STUDY MATERIAL:
■ ■ ■

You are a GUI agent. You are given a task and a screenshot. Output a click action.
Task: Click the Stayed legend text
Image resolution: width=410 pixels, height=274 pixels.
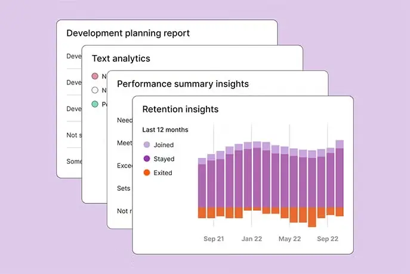[164, 159]
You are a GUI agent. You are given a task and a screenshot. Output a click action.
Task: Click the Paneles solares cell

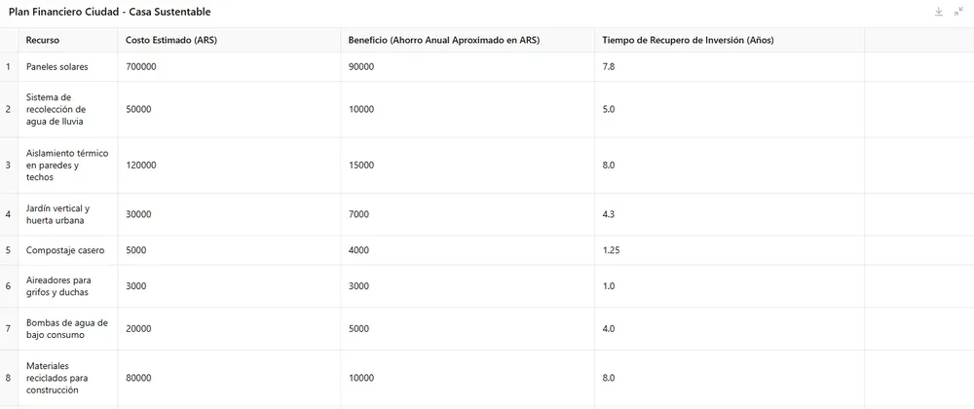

■ ■ ■

EXERCISE DETAILS:
Retype all entries above verbatim; no pictures belong in the copy.

SOLVED EXERCISE:
You are a GUI agent. You are given a task and a screenshot. Output a click action.
Task: Click the Stayed legend text
Image resolution: width=410 pixels, height=274 pixels.
[164, 159]
You are a GUI agent. You are given a task and a screenshot. Output a click action.
Task: Click the Paneles solares cell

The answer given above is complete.